• _EXTRACT PROVIDED_:

Results 1 to 15 of 15
  1. #1
    Join Date
    Jun 2010
    Posts
    7

    Unanswered: How to do this query?

    Hello,

    I want to do a query like this:
    select * from customer where customer.id in
    ( select customerid from bids union all select sellerId from products union all select buyerId from products)

    it seems unnecessary to perform two selects on the products table. I tried doing a WITH (select sellerId, buyerId from products) and then using that table in the IN clause. I also tried doing like this:

    select * from
    customers,
    (select sellerId, buyerId from products) p,
    (select customerid from bids) b
    where customers.id in b.customerid
    or customers.id in p.buyerid
    or customers.id or p.sellerid

    but nothing has worked. Any tips?
    Last edited by Guitarkalle; 06-15-10 at 15:28.

  2. #2
    Join Date
    Feb 2004
    Location
    In front of the computer
    Posts
    15,579
    Provided Answers: 54
    Assuming that you have usable indicies, the two SELECT operations are actually much more efficient for many reasons. I'd do this as:
    Code:
    SELECT *
       FROM table1
       WHERE EXISTS (SELECT 1
          FROM table3 AS z1
          WHERE  z1.id = table1.id)
          OR EXISTS (SELECT 1
             FROM table3 AS z2
             WHERE  z2.id2 = table1.id)
    -PatP
    In theory, theory and practice are identical. In practice, theory and practice are unrelated.

  3. #3
    Join Date
    Jun 2010
    Posts
    7
    Hello, thanks for the reply!

    I have indexes on the columns! Why would it be more efficient? Because it can just use the index and doesn't have to touch the data in the row?

    Will Exists use the index and IN will not?

• _GIVEN DATA_:
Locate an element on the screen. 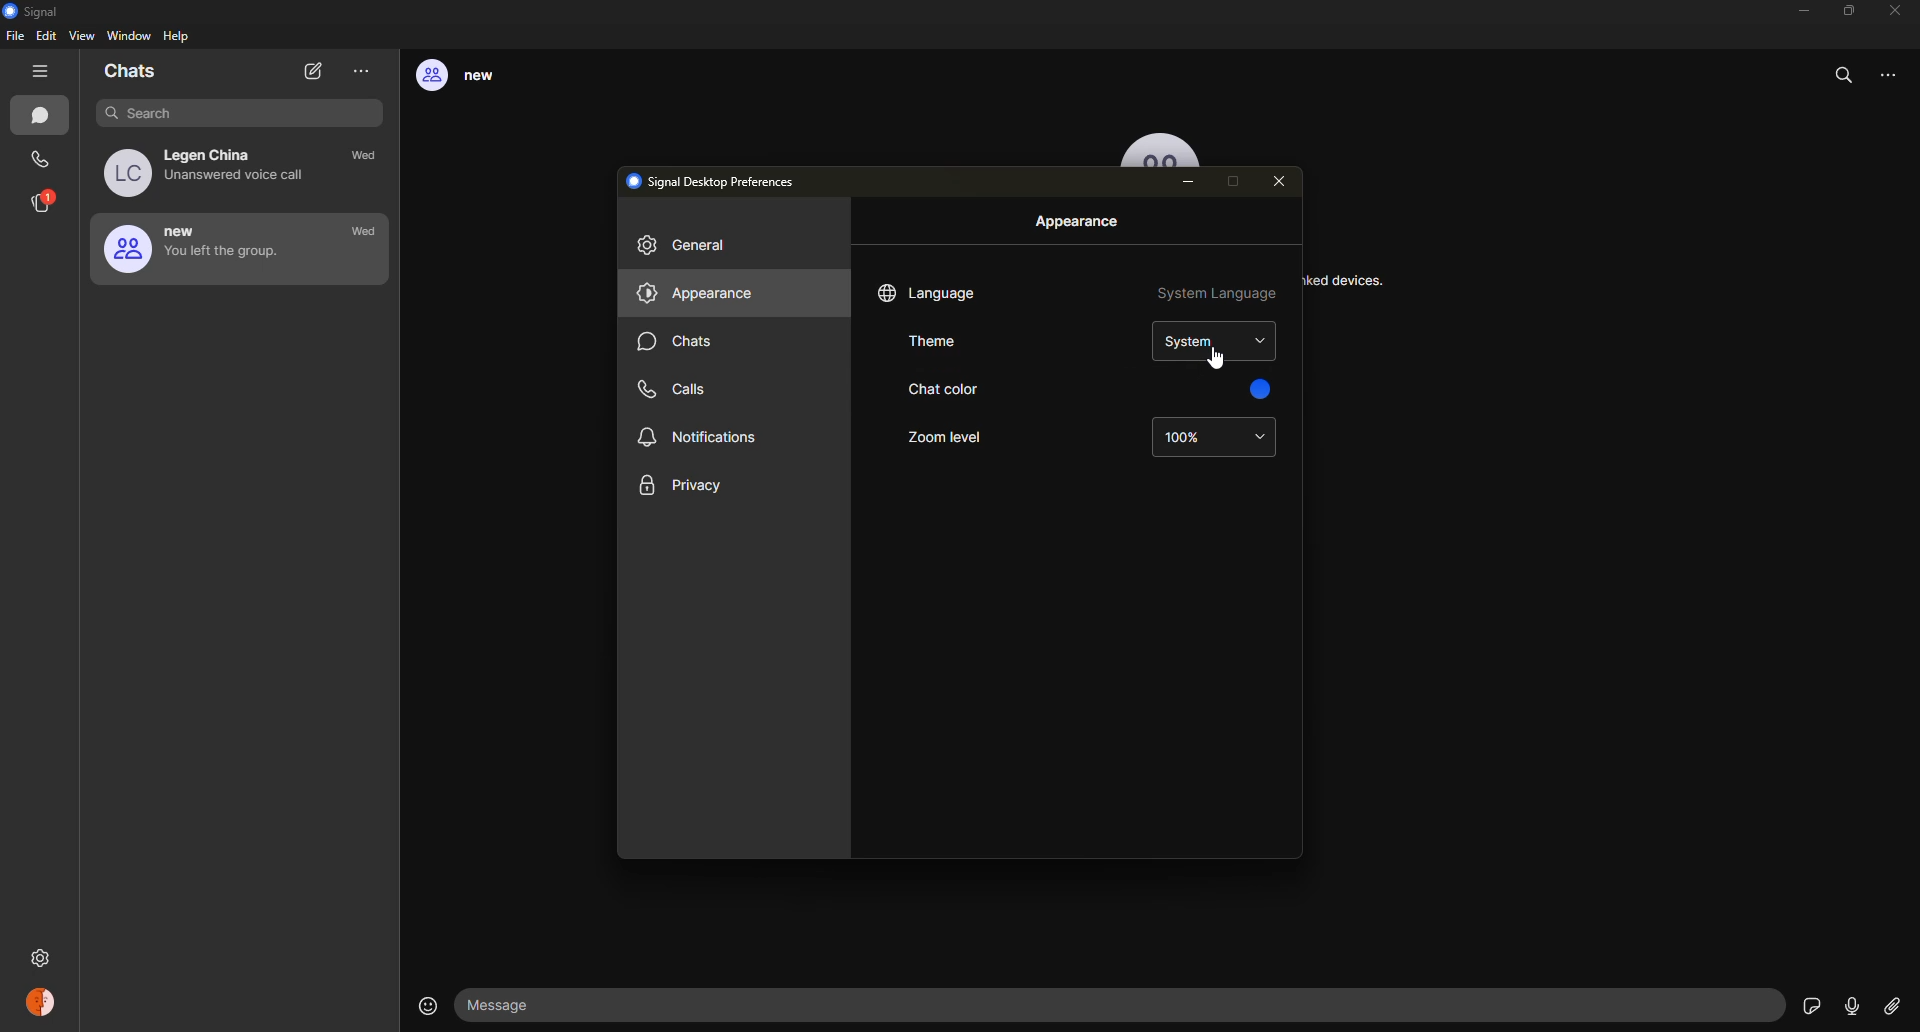 Image resolution: width=1920 pixels, height=1032 pixels. privacy is located at coordinates (682, 487).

• _SHORT PROBLEM_: In the SQL forum thread, which table does the first poster think is queried twice unnecessarily? The listing plays no part in what comes next.

• _WRITTEN ANSWER_: The products table.